To help you get started with Fastly, we've created this step-by-step tutorial. It shows you how to use Fastly with an example website and domain name, and it guides you through the steps of caching and delivering a static website using the Jekyll static site generator, Amazon AWS, and the Fastly CDN. We'll spice things up by using Taco Labs, a fully functional taco recipe website, as an example. By the end of this tutorial, you'll understand how to cache and deliver websites using the Fastly CDN.
Prerequisites
This tutorial assumes that you're familiar with the following technologies and concepts:
- Static site generators: We'll use the Jekyll static site generator to output our Markdown source as HTML files.
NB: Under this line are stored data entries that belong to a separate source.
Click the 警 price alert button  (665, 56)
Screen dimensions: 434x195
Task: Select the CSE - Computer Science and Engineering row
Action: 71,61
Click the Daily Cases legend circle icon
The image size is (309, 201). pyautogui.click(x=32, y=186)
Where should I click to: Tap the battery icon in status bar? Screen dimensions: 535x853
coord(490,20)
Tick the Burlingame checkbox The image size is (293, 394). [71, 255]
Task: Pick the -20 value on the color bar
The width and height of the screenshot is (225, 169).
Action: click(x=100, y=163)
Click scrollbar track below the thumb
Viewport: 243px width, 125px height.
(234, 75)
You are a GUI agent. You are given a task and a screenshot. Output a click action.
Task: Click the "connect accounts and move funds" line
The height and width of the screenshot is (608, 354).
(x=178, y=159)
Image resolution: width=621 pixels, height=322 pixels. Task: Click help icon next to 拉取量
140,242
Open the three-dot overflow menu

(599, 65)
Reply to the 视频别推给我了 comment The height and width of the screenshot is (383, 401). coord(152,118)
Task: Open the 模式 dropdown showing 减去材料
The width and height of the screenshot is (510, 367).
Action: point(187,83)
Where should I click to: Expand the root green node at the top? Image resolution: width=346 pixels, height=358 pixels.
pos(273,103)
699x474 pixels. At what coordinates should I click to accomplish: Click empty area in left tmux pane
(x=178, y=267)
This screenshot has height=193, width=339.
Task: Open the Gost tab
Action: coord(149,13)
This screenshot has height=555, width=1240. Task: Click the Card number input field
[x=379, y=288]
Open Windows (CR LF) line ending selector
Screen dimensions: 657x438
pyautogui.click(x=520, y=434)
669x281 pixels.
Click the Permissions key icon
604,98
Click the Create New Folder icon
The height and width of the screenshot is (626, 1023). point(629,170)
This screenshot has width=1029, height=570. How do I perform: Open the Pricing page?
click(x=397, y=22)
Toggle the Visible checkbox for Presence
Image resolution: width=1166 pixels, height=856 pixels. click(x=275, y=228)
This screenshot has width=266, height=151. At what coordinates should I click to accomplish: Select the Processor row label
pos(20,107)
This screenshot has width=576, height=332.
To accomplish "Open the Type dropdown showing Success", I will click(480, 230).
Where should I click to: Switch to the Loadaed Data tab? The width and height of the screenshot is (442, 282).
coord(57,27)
- Version control: We'll use git for version control and GitHub for remote storage and continuous integration.
- Amazon Web Services (AWS): We'll use S3 to store our HTML files and serve them as a website, and we'll use Route 53 for DNS.
- DNS records: We'll update DNS records for our domain to point to Fastly.
- Command line interface: We'll use curl to examine HTTP headers.
How to follow along
Trying things yourself is the best way to learn! To show you how things work, we use a specific domain name (www.tacolabs.com
) as an example throughout this tutorial. However, to make the most of your experience, we encourage you to fork the example website and follow along by using your own domain name, DNS records, and web hosting provider. Use your own domain names wherever you see our example domain names.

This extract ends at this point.